Le ton est encore monté lundi, quand un porte-parole du Premier ministre David Cameron a affirmé que Londres réfléchissait à un « recours d’ordre juridique » pour contester des contrôles aux « motivations politiques et totalement disproportionnés » effectués à la frontière de Gibraltar par la police espagnole.
David Cameron, qui avait appelé la semaine dernière son homologue Mariano Rajoy pour l’avertir d’un « risque réel » de dégradation des relations bilatérales à propos de Gibraltar, est « clairement déçu par le fait que l’Espagne n’a pas mis fin ce week-end aux contrôles supplémentaires », a indiqué Downing Street.
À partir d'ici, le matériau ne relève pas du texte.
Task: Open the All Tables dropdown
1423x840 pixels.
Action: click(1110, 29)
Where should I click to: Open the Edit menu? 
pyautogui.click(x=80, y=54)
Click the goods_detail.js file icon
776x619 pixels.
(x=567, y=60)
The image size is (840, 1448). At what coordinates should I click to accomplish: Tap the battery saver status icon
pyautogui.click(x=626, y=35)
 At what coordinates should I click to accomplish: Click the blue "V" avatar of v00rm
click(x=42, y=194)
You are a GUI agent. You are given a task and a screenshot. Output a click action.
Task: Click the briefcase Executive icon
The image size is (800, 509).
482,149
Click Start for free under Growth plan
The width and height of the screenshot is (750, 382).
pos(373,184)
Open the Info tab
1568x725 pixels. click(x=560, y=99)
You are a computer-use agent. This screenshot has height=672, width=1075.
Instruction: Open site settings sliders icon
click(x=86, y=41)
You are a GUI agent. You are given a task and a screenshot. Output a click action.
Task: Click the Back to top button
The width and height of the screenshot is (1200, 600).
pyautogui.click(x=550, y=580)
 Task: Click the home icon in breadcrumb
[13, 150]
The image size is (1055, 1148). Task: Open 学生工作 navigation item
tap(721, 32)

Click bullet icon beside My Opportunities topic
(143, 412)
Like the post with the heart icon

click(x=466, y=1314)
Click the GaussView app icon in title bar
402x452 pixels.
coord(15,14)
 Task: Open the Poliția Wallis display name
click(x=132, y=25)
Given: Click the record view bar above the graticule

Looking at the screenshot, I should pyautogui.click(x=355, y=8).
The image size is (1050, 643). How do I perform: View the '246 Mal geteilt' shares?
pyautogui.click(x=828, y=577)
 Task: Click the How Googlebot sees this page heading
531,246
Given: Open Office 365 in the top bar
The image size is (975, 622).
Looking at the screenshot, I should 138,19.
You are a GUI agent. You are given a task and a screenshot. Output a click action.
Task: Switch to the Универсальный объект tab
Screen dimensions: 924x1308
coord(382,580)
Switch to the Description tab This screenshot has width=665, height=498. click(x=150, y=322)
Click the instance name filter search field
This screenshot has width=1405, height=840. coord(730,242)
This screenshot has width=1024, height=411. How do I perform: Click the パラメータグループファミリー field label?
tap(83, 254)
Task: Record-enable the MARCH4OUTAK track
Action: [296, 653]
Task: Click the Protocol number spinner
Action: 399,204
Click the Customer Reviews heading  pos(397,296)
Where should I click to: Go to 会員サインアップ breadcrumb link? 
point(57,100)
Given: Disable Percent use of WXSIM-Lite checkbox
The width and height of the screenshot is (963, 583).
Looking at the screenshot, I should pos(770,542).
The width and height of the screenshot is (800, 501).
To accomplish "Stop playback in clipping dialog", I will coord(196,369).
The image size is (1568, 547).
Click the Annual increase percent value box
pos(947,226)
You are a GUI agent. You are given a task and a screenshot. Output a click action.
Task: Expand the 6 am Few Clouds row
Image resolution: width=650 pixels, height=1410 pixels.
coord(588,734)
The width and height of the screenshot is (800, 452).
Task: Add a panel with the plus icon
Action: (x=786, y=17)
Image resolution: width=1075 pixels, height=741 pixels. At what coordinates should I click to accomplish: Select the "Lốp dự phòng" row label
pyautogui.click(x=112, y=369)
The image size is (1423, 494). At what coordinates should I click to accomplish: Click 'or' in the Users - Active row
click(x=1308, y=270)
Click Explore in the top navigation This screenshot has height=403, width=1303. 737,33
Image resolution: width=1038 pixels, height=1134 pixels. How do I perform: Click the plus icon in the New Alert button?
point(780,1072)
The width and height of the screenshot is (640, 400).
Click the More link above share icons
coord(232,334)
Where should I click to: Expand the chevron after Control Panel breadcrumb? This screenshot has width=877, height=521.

« Nous sommes maintenant en train d’examiner les recours d’ordre juridique à notre disposition », a dit le porte-parole. « Ce serait une démarche sans précédent, donc nous voulons l’examiner avec attention avant de prendre la décision d’engager des poursuites », a-t-il ajouté, sans préciser quelle serait l’instance choisie pour une telle action.
Afin de tenter de calmer la situation, la Commission européenne avait proposé la semaine dernière de dépêcher en septembre ou en octobre un groupe d’experts à la frontière pour vérifier si les contrôles n’étaient pas disproportionnés.
Mais le ministère espagnol des Affaires étrangères a répondu lundi que Madrid ne « renoncerait pas » à ces contrôles, soulignant qu’ils étaient obligatoires étant donné que Gibraltar, comme le Royaume-Uni, n’appartenait pas à l’espace Schengen.
L’Espagne a de son côté annoncé étudier la possibilité de porter le contentieux sur Gibraltar devant les Nations unies ou la Cour internationale de justice de La Haye, sur des points de souveraineté concernant l’enclave rocheuse.
Le ministère espagnol a indiqué que Madrid envisageait également de faire front commun devant les instances internationales avec l’Argentine, qui revendique la souveraineté sur les îles Malouines, un autre territoire britannique, situé dans l’Atlantique sud.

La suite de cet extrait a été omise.